Introduction to budget deficit
A budget deficit occurs when expenditures surpass revenue and then up impacting the financial health of a country. The term budget deficit is generally used when talking about total economic spending rather than the budget of businesses or individuals. National debt is made of the accrued deficits in budget.
Understanding Budget Deficit
When a budget deficit is documented, it means that the total current expenses are more than the amount of income generated by the country through regular operations. A country that wants to improve the budget deficit will have to scale down specific expenses, boost their revenue-generating activities, or even turn to a combination of the two. The opposite of a budget deficit is a budget surplus. In this case, revenue is more than the total current expenses and this leads to excess funds that can be used by the country as desired. In situations in which the inflows equal to the outflows, the budget is balanced.

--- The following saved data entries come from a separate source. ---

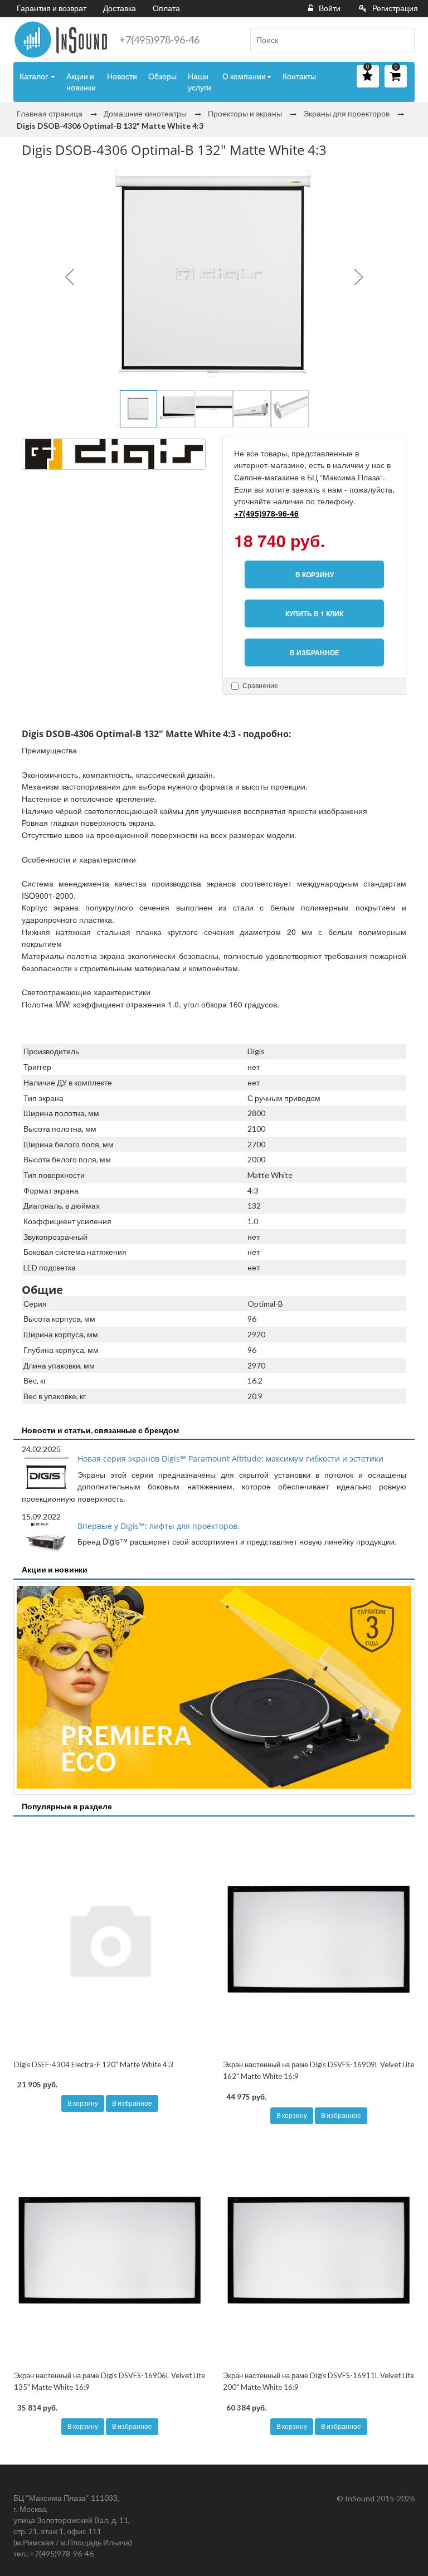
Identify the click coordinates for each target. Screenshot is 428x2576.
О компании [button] (244, 76)
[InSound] (60, 39)
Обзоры (162, 76)
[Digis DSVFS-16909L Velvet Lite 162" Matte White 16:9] (318, 1939)
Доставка (119, 8)
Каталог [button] (35, 76)
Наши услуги (199, 81)
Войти (330, 8)
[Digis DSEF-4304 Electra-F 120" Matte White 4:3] (109, 1939)
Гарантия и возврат (51, 8)
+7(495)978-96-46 (159, 39)
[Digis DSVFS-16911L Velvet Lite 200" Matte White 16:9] (318, 2250)
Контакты (299, 76)
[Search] (402, 40)
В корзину (82, 2103)
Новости (122, 76)
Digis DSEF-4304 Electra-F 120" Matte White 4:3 (93, 2064)
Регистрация (395, 8)
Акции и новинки (81, 81)
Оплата (166, 8)
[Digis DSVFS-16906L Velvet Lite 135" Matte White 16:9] (109, 2250)
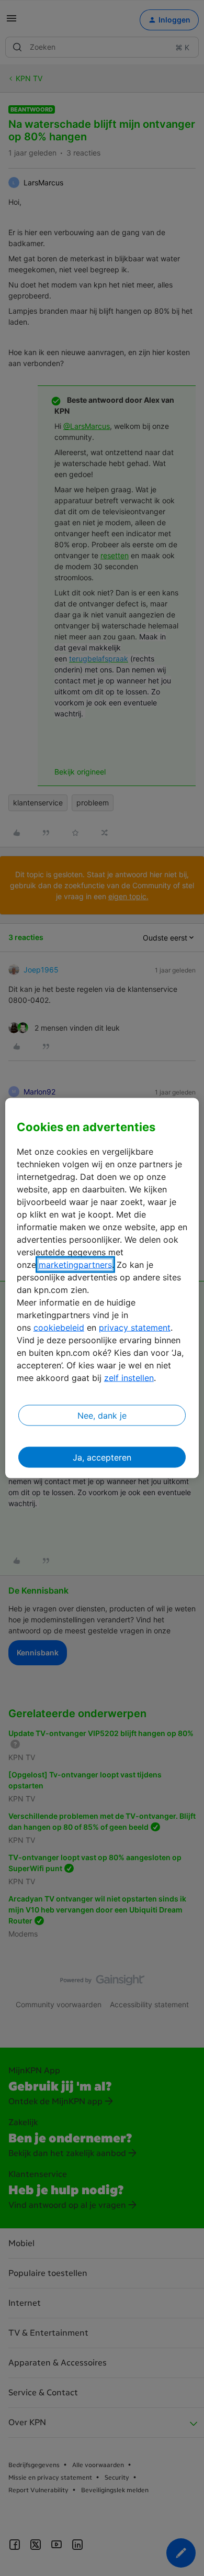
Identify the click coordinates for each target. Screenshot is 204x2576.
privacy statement (135, 1327)
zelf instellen (129, 1378)
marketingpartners (75, 1264)
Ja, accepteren (102, 1457)
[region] (102, 1288)
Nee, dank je (102, 1415)
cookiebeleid (58, 1327)
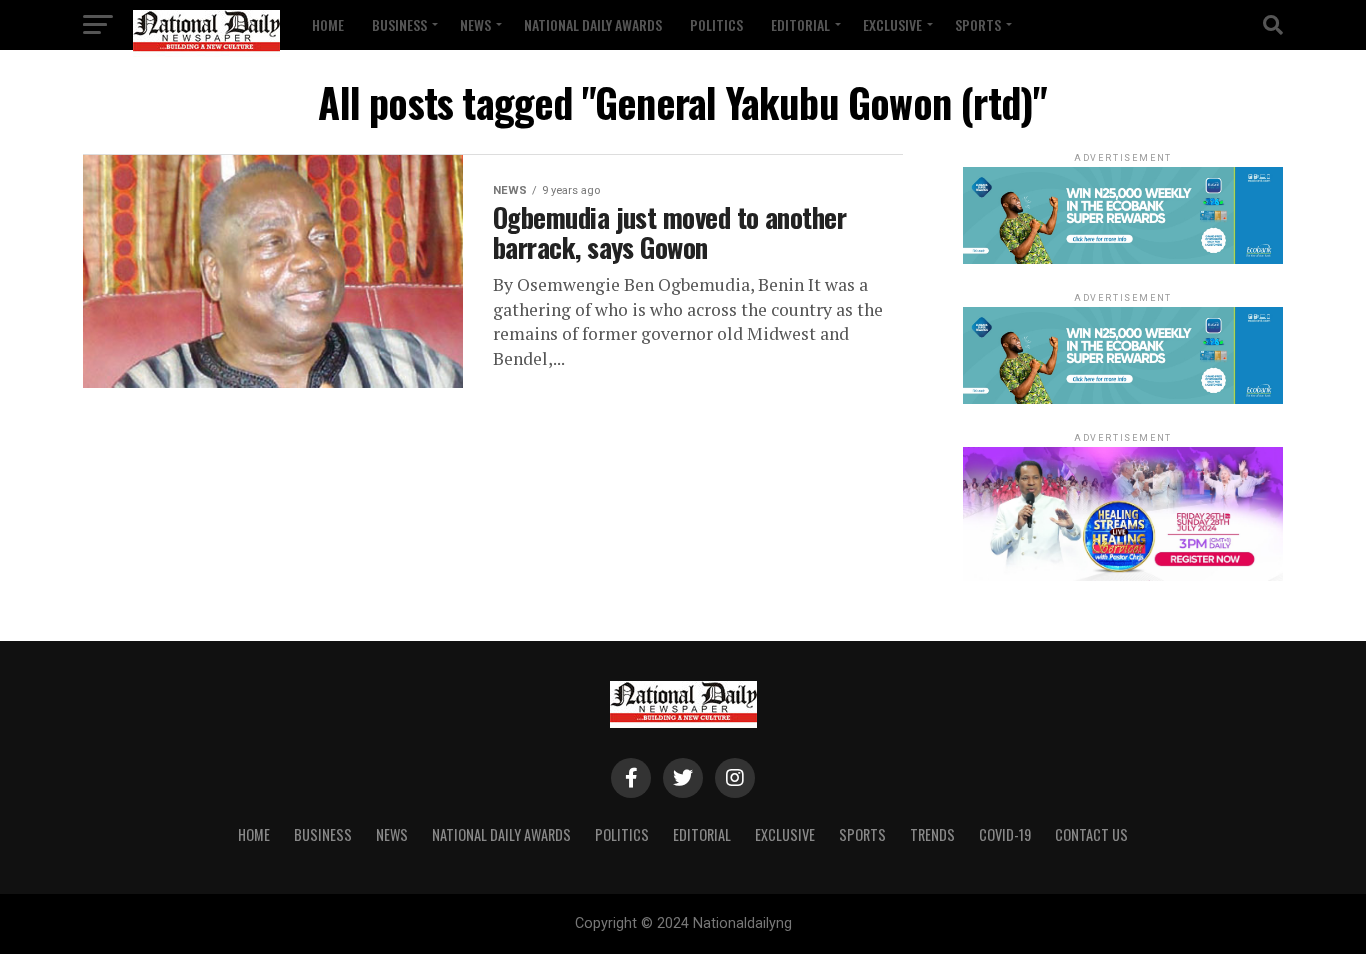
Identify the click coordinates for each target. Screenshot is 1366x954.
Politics (716, 24)
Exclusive (892, 24)
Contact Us (1091, 834)
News (475, 24)
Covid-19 (1005, 834)
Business (399, 24)
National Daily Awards (593, 24)
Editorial (800, 24)
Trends (932, 834)
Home (328, 24)
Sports (978, 24)
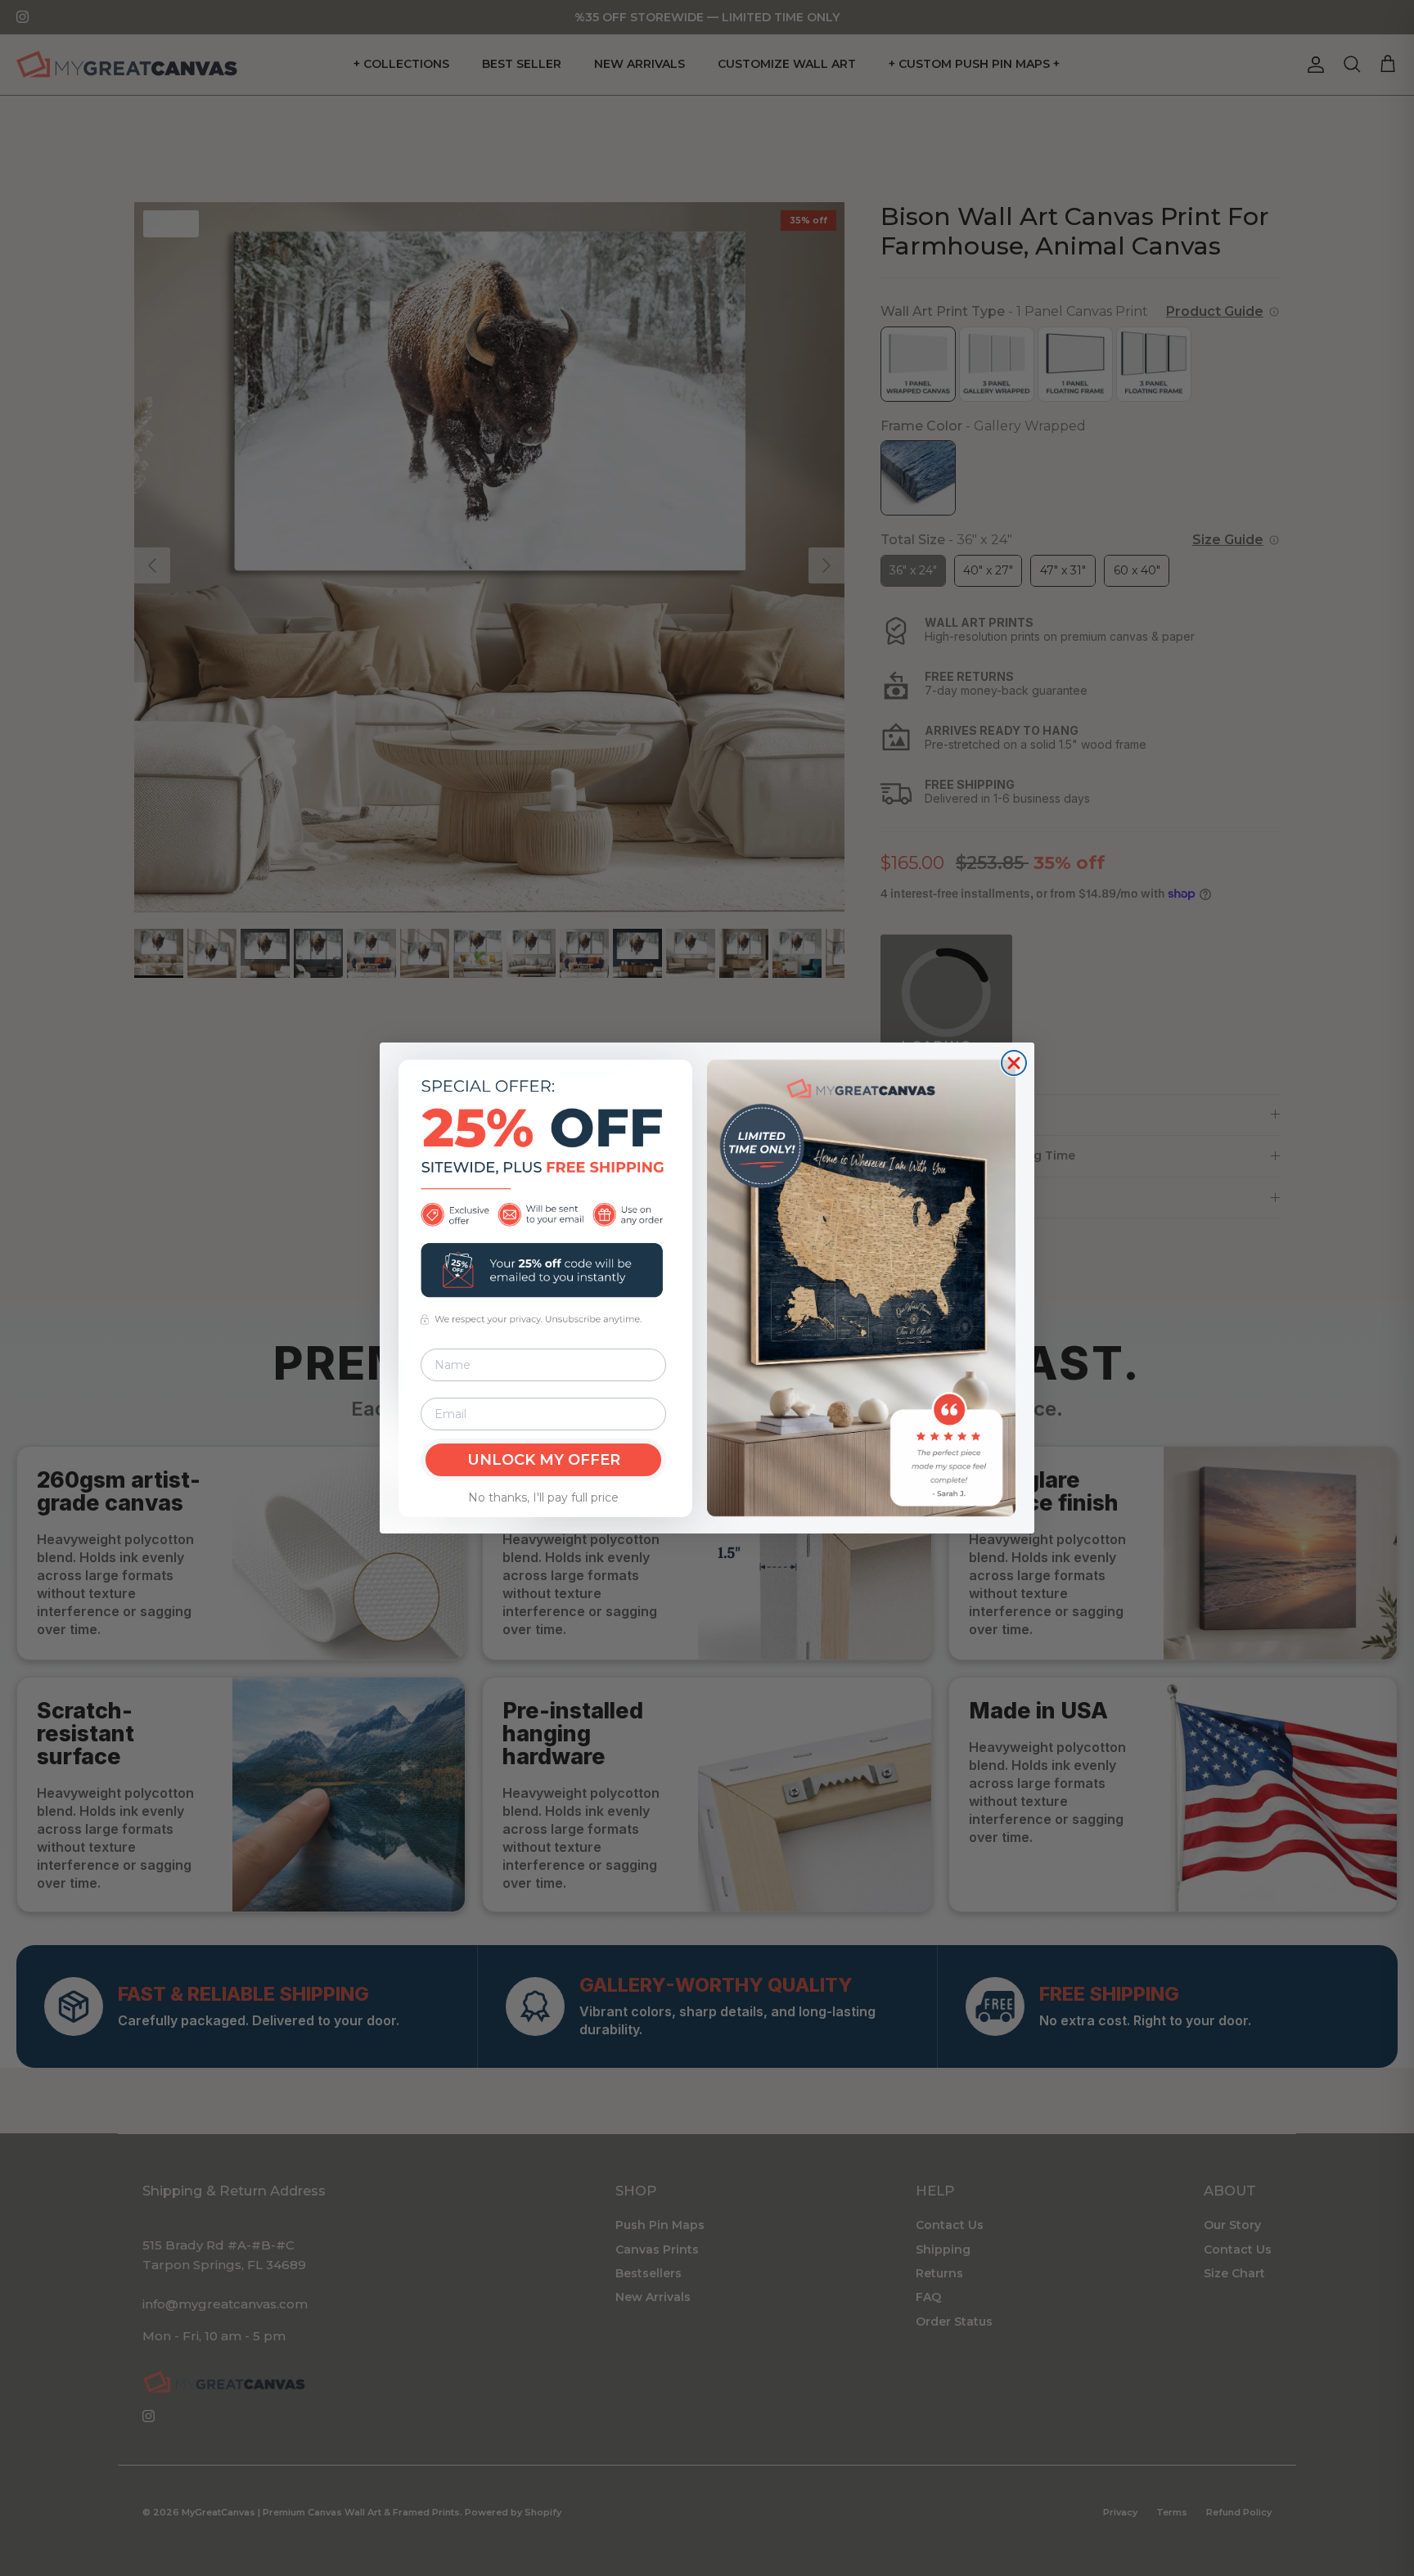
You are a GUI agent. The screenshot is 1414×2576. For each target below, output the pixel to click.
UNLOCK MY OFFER (543, 1460)
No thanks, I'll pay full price (543, 1497)
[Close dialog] (1014, 1063)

The Danger of Budget Deficits
One of the chief hazards of a deficit in budget is inflation. This refers to the growth of the price levels of different goods. Continued budget deficits can also lead to inflationary monetary policies, year after year.
Types Of Budget Deficit
There are three types of budget deficit. They are
- Fiscal Deficit
- Revenue Deficit
- Primary Deficit
Calculating Budget Deficit
Budget Deficit = The Total Expenditures by the Government − The Total Income of the government
The total income of the government involves corporate taxes, personal taxes, stamp duties, etc
Total expenditure consists of the expense in defence, energy, science, healthcare, social security, etc.